Jujur, sebenarnya membuat bubur ayam sendiri cukup ribet. Bukan dibagian membuat buburnya, tapi pernak-pernik yang mengiringi si bubur seperti sambal, kerupuk, cakwe, dan kuah kuningnya. Itu jika kita menginginkan bubur ayam yang memang komplit dan bukan sekedar bubur dan suwiran ayam. Tapi jika anda adalah seorang food blogger yang ingin menyajikan bubur ayam di blog atau Instagram, tentunya ingin agar tampilan si bubur mirip dengan yang dijual oleh abang tukang bubur ayam di tepian jalan. Jadi walau ribet, walau menghasilkan banyak perabotan kotor, weekend lalu tetap nekat saya eksekusi. Bukan karena saya sedang begitu inginnya menyantap bubur ayam, tapi karena saya belum memiliki resep ini dan sudah banyak yang menanyakannya. 😅
Walau bubur ayam atau chicken congee ini sebenarnya adalah kuliner China namun dalam perjalanan jaman dan waktu sudah beradaptasi dengan masyarakat Indonesia sedemikian eratnya sehingga kemudian muncul varian bubur ayam yang berbeda dengan aslinya. Misal pada penambahan kuah kuning, sambal kacang, kerupuk dan kacang kedelai goreng. Di beberapa daerah di Indonesia sendiri, bubur ayam bisa bervariasi. Di tepian jalan kadang kita menemukan bubur ayam berlabel Cianjur, Cirebon, atau Sukabumi. Ada juga jenis bubur ayam yang disajikan dengan kuah kuning atau tanpa kuah sama sekali karena buburnya sudah dibumbui dan terasa gurih. Saya sendiri suka semua jenis bubur ayam, tepatnya saya suka semua jenis bubur. Dulu ketika kuliah di Jogya, sarapan setiap pagi adalah bubur gudeg yang super murahnya. Waktu itu, tidak ada yang lebih sedap selain saat perut kosong dipagi hari dijejali dengan semangkuk besar bubur plus serpihan krecek, gudeg dan kuah sayurnya. Amboi nikmatnya!
Di keluarga saya, hampir semua menyukai bubur, kecuali kedua adik lelaki saya, Tedy dan Dimas.

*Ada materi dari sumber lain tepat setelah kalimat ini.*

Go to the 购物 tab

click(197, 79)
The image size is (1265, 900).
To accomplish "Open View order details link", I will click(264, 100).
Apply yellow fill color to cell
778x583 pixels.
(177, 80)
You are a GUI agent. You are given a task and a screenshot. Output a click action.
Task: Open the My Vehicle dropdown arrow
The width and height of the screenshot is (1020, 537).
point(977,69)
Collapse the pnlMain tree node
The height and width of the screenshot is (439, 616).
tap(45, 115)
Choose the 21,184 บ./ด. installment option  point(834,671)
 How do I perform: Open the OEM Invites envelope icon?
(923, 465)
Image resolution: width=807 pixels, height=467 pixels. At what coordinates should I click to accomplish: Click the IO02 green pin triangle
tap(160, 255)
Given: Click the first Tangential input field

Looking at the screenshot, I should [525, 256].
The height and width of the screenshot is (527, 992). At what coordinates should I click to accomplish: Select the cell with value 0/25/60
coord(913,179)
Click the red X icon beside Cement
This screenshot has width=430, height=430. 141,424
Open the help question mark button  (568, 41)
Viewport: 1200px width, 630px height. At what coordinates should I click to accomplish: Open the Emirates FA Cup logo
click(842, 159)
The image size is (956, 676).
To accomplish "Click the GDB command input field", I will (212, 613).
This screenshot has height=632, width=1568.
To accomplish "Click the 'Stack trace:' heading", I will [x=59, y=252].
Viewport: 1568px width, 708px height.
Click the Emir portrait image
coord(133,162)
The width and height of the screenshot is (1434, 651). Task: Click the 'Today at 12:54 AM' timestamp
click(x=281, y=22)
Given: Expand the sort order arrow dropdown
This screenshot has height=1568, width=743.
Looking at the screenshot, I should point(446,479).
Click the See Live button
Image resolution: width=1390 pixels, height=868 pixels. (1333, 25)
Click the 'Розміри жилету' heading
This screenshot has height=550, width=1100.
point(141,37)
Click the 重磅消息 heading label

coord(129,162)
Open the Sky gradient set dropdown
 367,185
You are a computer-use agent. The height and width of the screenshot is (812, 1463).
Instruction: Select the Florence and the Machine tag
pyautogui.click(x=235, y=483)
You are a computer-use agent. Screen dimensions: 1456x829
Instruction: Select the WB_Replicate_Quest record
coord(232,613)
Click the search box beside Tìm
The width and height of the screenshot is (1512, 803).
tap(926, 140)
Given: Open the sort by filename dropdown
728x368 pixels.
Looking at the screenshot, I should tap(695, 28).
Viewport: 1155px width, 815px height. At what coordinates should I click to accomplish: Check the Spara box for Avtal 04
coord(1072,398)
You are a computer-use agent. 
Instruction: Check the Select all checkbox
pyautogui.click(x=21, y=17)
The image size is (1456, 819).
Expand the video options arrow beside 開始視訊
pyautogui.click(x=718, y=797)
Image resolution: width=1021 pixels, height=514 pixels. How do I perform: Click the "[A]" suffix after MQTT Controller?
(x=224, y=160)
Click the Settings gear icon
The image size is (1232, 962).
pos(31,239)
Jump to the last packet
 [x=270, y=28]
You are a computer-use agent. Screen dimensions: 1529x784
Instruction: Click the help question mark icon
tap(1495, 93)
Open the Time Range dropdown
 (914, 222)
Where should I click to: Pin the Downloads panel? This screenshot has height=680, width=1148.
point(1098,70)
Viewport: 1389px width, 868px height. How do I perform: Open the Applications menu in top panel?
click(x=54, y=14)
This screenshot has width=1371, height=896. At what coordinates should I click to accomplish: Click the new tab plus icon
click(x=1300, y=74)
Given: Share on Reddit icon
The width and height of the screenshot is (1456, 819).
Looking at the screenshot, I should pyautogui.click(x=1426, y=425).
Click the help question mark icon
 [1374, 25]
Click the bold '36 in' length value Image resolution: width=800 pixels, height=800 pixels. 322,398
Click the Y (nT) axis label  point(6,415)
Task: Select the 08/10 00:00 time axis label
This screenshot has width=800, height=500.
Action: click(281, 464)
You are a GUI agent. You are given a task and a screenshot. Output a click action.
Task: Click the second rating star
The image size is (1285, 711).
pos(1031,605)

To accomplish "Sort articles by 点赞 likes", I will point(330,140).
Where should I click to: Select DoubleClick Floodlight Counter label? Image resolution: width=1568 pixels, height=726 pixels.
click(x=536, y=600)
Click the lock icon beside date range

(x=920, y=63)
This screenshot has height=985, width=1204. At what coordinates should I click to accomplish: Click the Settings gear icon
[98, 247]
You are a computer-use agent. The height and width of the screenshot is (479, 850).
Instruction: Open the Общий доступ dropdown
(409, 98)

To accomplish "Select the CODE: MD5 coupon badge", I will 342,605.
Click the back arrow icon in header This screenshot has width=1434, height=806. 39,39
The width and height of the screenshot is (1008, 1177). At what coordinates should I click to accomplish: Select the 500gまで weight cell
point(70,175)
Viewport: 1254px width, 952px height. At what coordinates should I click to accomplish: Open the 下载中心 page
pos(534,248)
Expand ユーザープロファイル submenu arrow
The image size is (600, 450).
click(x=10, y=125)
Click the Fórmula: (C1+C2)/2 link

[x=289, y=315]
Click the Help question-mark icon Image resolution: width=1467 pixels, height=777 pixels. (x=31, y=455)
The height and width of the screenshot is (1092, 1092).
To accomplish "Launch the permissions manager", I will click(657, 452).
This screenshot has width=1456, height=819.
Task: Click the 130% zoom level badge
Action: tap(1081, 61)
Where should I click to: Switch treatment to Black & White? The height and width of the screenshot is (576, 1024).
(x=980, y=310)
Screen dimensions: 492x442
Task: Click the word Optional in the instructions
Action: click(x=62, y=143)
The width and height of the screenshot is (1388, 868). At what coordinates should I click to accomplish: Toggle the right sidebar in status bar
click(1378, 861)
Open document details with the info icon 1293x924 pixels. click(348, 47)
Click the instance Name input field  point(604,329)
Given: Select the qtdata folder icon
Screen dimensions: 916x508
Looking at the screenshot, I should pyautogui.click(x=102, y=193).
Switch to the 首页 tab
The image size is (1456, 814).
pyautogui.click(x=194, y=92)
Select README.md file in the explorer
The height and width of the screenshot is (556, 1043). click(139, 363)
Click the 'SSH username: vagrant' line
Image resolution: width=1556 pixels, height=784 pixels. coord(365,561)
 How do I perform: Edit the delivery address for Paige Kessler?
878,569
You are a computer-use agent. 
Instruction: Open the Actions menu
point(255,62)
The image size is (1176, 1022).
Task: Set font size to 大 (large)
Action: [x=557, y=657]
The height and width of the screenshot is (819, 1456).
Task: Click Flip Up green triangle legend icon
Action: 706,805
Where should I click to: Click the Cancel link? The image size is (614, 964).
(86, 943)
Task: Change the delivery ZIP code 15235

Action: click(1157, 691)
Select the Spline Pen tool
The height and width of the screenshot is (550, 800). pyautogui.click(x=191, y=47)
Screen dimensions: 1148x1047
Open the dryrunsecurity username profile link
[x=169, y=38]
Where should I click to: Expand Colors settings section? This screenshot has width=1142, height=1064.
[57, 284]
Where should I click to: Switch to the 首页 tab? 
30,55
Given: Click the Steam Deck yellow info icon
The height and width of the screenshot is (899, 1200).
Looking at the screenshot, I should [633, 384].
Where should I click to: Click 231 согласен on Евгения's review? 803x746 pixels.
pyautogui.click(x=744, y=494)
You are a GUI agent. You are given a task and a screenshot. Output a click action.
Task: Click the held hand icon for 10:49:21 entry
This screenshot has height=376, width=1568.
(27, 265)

Mereka berdua juga tidak menyukai lontong dan ketupat, sementara kami semua maniak. Saya menduga karena faktor makanan di masa kecil. Saat kami bertiga masih kecil, saya, Mbak Wulan dan Wiwin, kami tinggal di rumah alm. Mbah di Paron. Baik Mbah Lanang maupun Mbah Wedhok, keduanya penyuka bubur kelas berat, hampir setiap hari selalu tersedia bubur beras. Bubur juga membuat secuplik beras berubah menjadi sepanci makanan yang bisa dimakan orang serumah, jadi murah meriah.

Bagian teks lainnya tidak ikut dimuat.